I presume the result has the sample rate of sound.

Does the first sample of the result hold the summation of response times for the corresponding first samples of sound? Thus each time of sound would correspond to a weighted summation of that time and FOLLOWING times, int he result.

But it would be nicer to have each time correspond to a weighted sum CENTERED on that time.

Now how can I figure out the Nyquist prompt experiments to answer my question?

Paul_L · April 20, 2013, 2:33pm

Here one simple test for starters… seems that yes, I must shift the start time of the answer. Look where the 1 is in sound and where the 0 between 1 and -1 is in the answer.

(let*(
    (response (snd-from-array 0 44100 (vector 1 0 -1)))
    (sound (snd-from-array 0 44100 (vector 0 0 0 1 0 0 0)))
    (convolution (convolve sound response))
)

(print (snd-samples convolution ny:all))
(print (snd-t0 convolution))
nil
)

Paul_L · April 20, 2013, 6:32pm

The behavior seems to be:

Result has as many samples as in signal plus response; last sample of the result is always zero. Starting time of result equals that of sound. Starting time of response can be varied with no effect at all on results.

At least so it is when signal and response have the same sample rate. I am not interesting in making them differ.

Robert_J_H · April 20, 2013, 9:48pm

It seems you’ve finally found the last sample from snd-inverse.
The length of a convolution is normally ((n+m)-1). The last sample is meaningless.
Beside this floor, the function is ordinary and does the right Kind of calculation (right order, right weighting).
The Response is limited to 100000 samples (like a table).
However, this takes Ages to calculate.

Paul_L · April 20, 2013, 10:19pm

It’s just computing a moving weighted sum of the signals of sound, right? Surely not worse than computing the fft with a window of equal length to response, which computes much more?

Robert_J_H · April 21, 2013, 3:41am

convolution is only faster for Responses under about 64 Tabs.
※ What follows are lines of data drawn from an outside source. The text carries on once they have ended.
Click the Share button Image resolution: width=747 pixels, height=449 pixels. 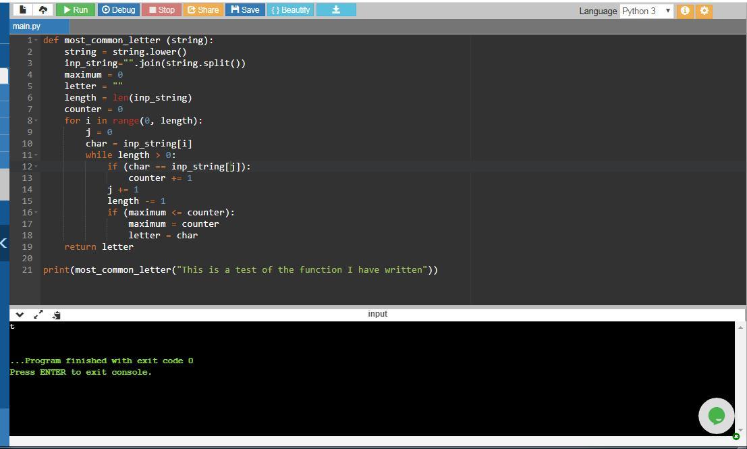point(202,10)
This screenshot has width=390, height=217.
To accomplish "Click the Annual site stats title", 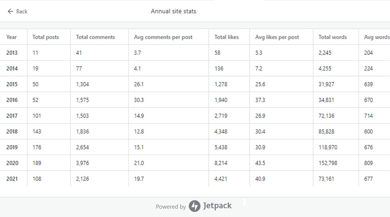I will click(174, 11).
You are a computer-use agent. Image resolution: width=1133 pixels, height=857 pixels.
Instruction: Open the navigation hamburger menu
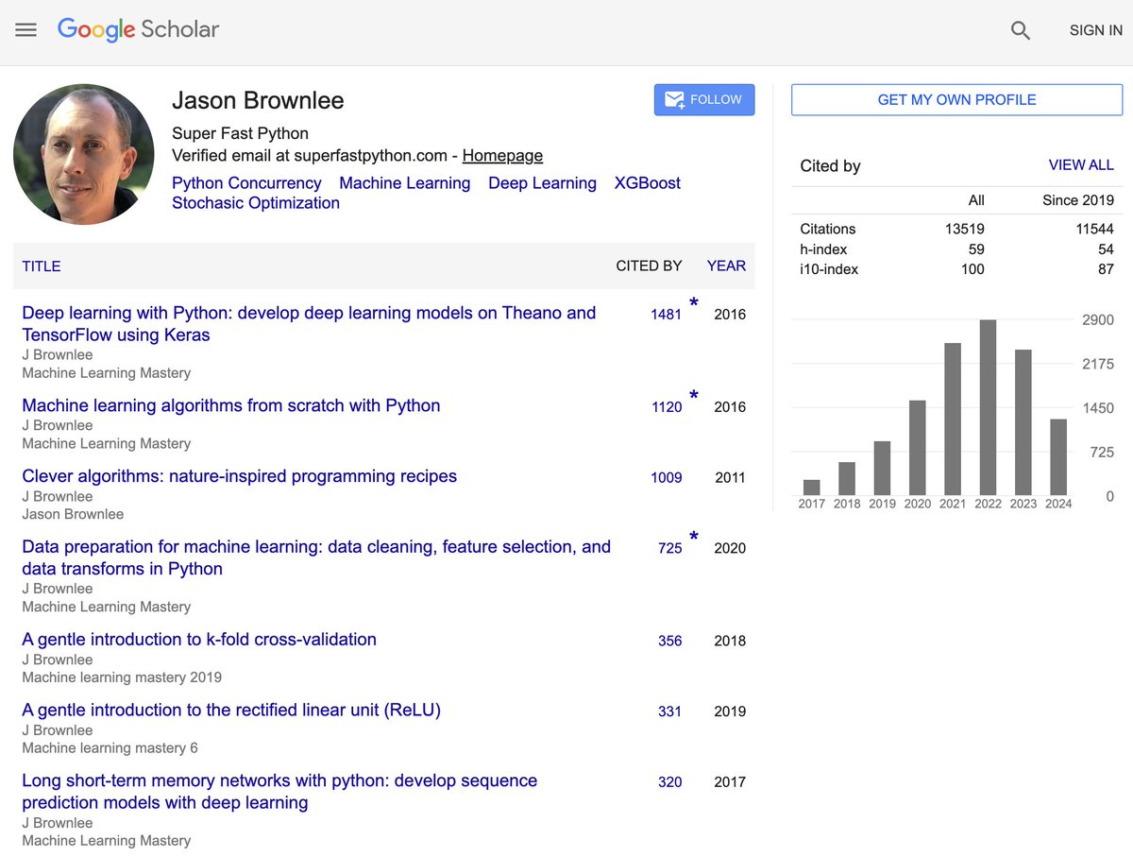25,29
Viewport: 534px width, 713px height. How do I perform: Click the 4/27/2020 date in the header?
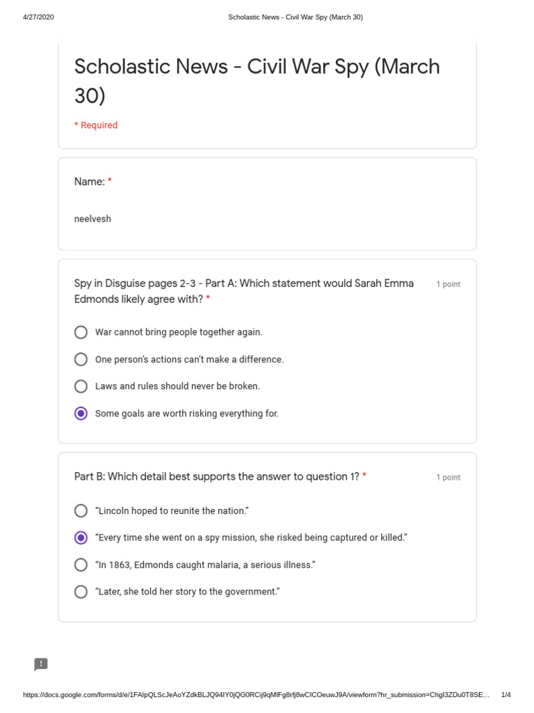pyautogui.click(x=38, y=17)
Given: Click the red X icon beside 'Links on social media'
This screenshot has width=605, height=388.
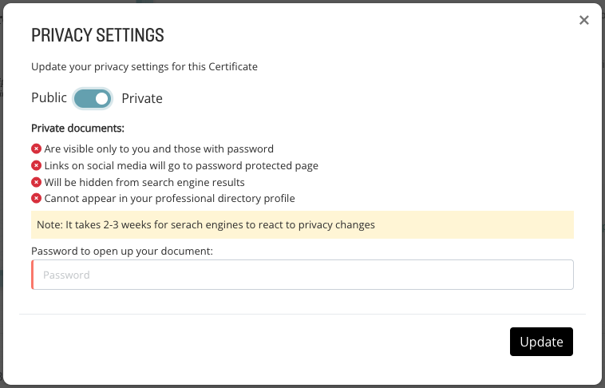Looking at the screenshot, I should pyautogui.click(x=36, y=165).
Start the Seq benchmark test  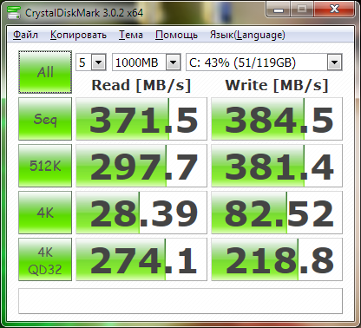coord(45,119)
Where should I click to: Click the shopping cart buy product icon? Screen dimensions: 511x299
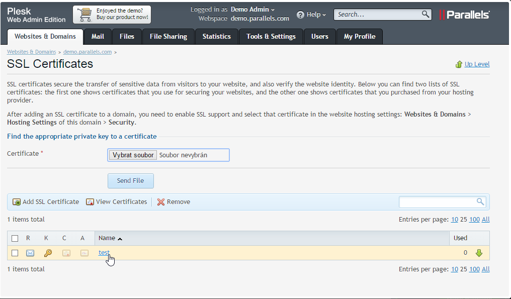(84, 15)
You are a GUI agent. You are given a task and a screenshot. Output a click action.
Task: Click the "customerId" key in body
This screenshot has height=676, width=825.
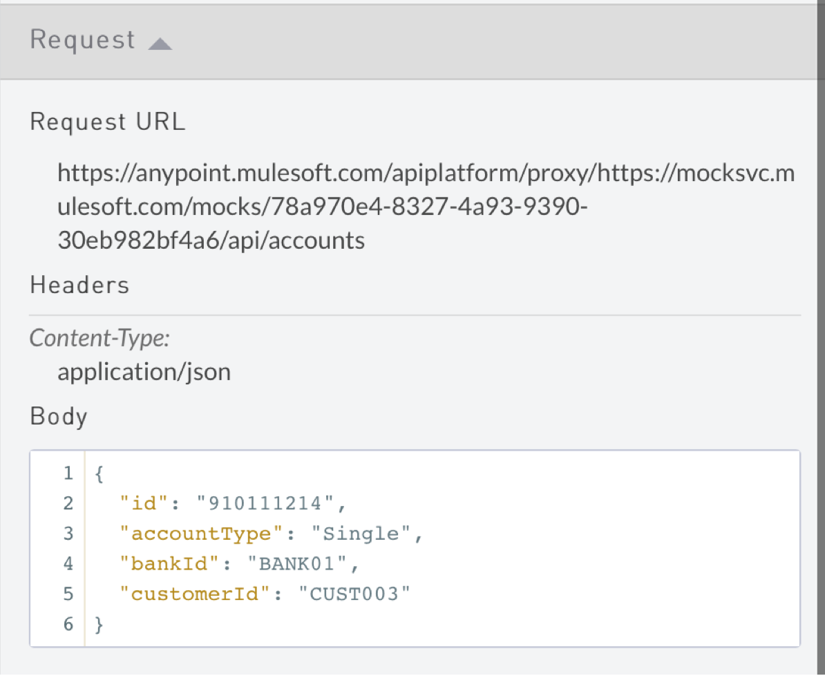pos(195,594)
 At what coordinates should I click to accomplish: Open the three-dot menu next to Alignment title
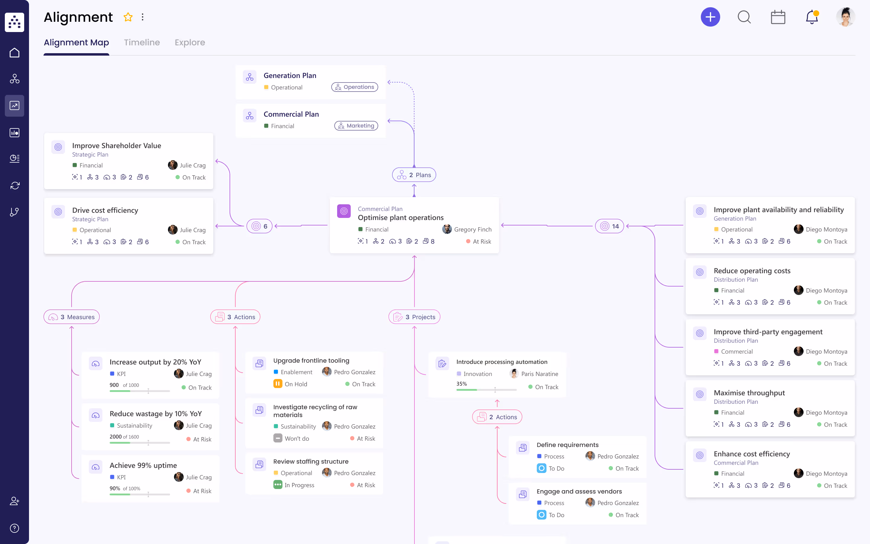coord(143,17)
In all other cases, FFT is prefered.
The fft must be taken of both signals and the window length equal to (n+m)-1 (zero-padded).
Convolution is equal to the multiplication of the two Frames.
For longer sequences, STFT is used with an corresponding overlap.

Paul_L · April 21, 2013, 4:27am

I mean to use a response of perhaps 1024 samples.

Robert_J_H · April 21, 2013, 7:48am

Do you use it to identify certain sounds? ([auto-]correlation) or for a FIR filter?

Paul_L · April 21, 2013, 2:21pm

Did you look at my post about the experiments in speech segmentation, where I use an effect to draw graphs?

I want to try a convolution to get a smoothing of the first or second derivative of those curves and then try putting boundaries where that triggers certain positive and negative levels and see if it works well enough. I think I need a convolution to eliminate excessive boundaries.

I could make those curves smoother by first taking fft with a wider window which will make the graph resolve the vertical scale more finely, so i get gentle slopes instead of stair-steps. But that may be too expensive in time, and this post-processing, less so.

Robert_J_H · April 21, 2013, 3:33pm

Why not a lowpassfilter?
Or the simpler snd-avg with a few sample average and 1 sample advance.
I believe I’ve posted a simple lowpass filter example in the convolution DSP Topic in this subforum.
It also contains a window function (hamming or blackman, don’t remember) that you’ve not implemented so far (along with your FFT Experiment).
1024 Tabs is rather a Long filter for smoothing, I think a tenth will work.

Paul_L · April 21, 2013, 4:28pm

I studied some math decades ago but I’m not up on the dsp jargon.

By “tabs” do you mean samples?

snd-avg sounds like the special case of convolution with a rectangular function. Perhaps I want the greater generality. It’s also true that the derivative of a convolution is convolution with the derivative of the response, so I want first to define a smooth response function that integrates to 1, then take its derivative, and convolve so I do two steps in one and save some time.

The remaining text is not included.